REEL | After the Boy of Summer Has Gone – 'Dìdi' Kickflips Out

"You're pretty cute for an Asian boy."
Izaac Wang Raul Dial Aaron Chang Sean Wang | Dìdi
Focus Features / Antigravity Academy
Set in the recent past of the summer of 2008 in the Bay Area, Oscar-nominated Taiwanese-American first-time feature filmmaker Sean Wang takes his own experiences growing up to tell a tender coming-of-age story in Dìdi (弟弟, aka "little brother" in Mandarin). His small-scale, semi-autobiographical indie drama is rich with details of its time period featuring juvenile humour about friendship, crushes, and fitting as the son of an immigrant mother.

Starring Izaac Wang as thirteen-year-old Chris (aka "Wang Wang") and Joan Chen as his mother, the ninety-minute film is essentially made up of standalone sequences, little moments, and montages stitched together to get the interior sense of a frustrated but sweet young Chinese boy struggling to grow up.

Wang's eye for casting makes his ensemble of mostly unknown young actors (aside from Chen) all the more identifiable as the family and friends of the title character.
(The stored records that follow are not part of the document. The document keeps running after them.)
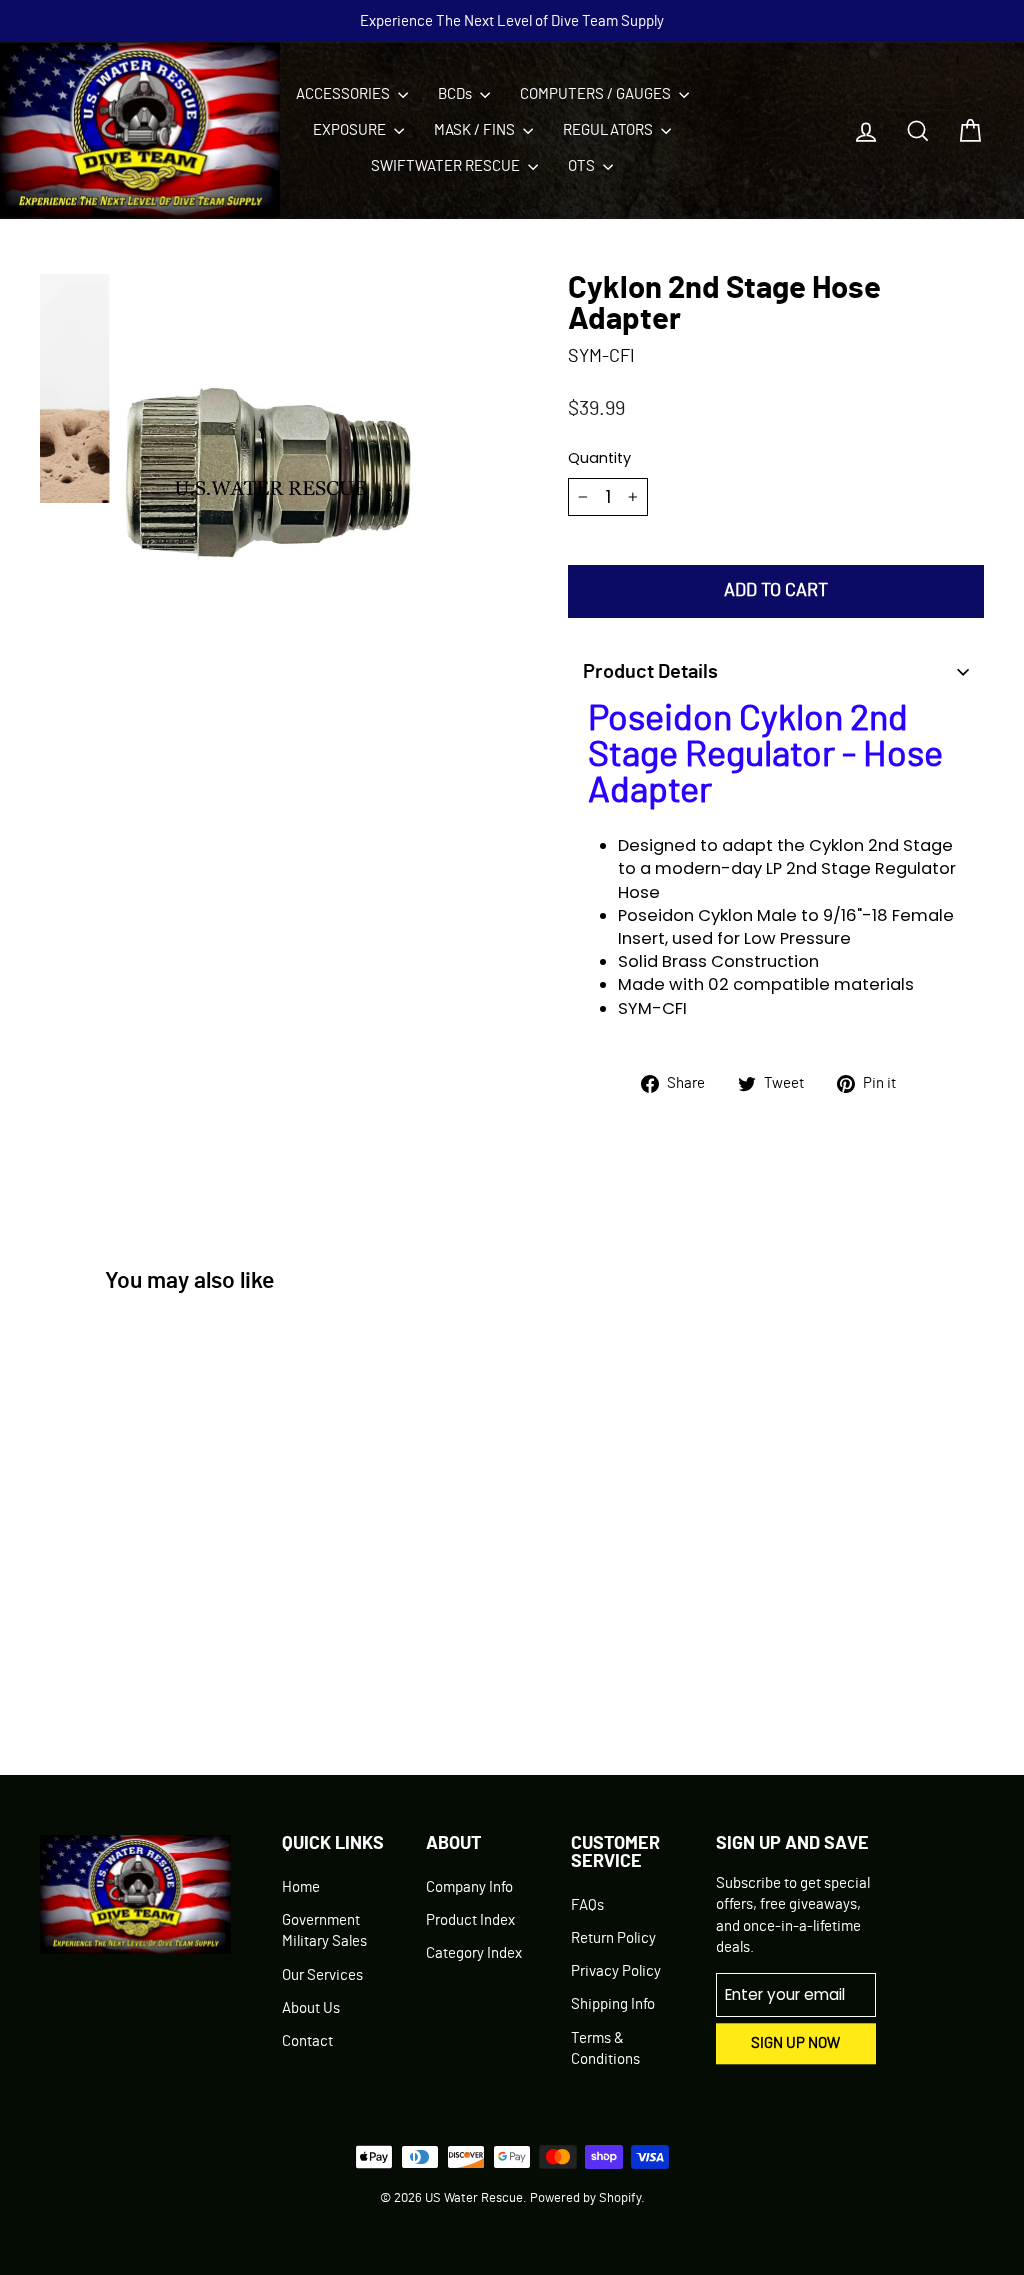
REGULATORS (609, 130)
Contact (307, 2041)
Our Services (322, 1975)
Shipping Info (613, 2004)
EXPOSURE (351, 130)
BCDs (456, 94)
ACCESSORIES (344, 94)
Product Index (470, 1920)
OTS (583, 166)
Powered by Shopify (585, 2198)
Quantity (599, 458)
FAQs (587, 1905)
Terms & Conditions (605, 2049)
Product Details (650, 672)
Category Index (474, 1953)
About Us (311, 2008)
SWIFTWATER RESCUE (447, 166)
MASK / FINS (476, 130)
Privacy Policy (616, 1971)
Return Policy (613, 1938)
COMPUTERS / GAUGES (597, 94)
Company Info (469, 1887)
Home (301, 1887)
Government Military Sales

From Shirley Chen as Chris' sister to Chang Li Hua (Wang's actual grandma) as Nǎi Nai, their naturalistic performances ring of authenticity from lived-in experiences.

Dìdi proves a winning film of generational late-aughts Asian-American storytelling told in the contemporary vein of something like Eighth Grade. Wang's first film builds such realized world both in its Fremont, California setting to the period-accurate, adolescent online chat and video culture it portrays. Its cringey depiction of early teenage anxieties could not be more spot on.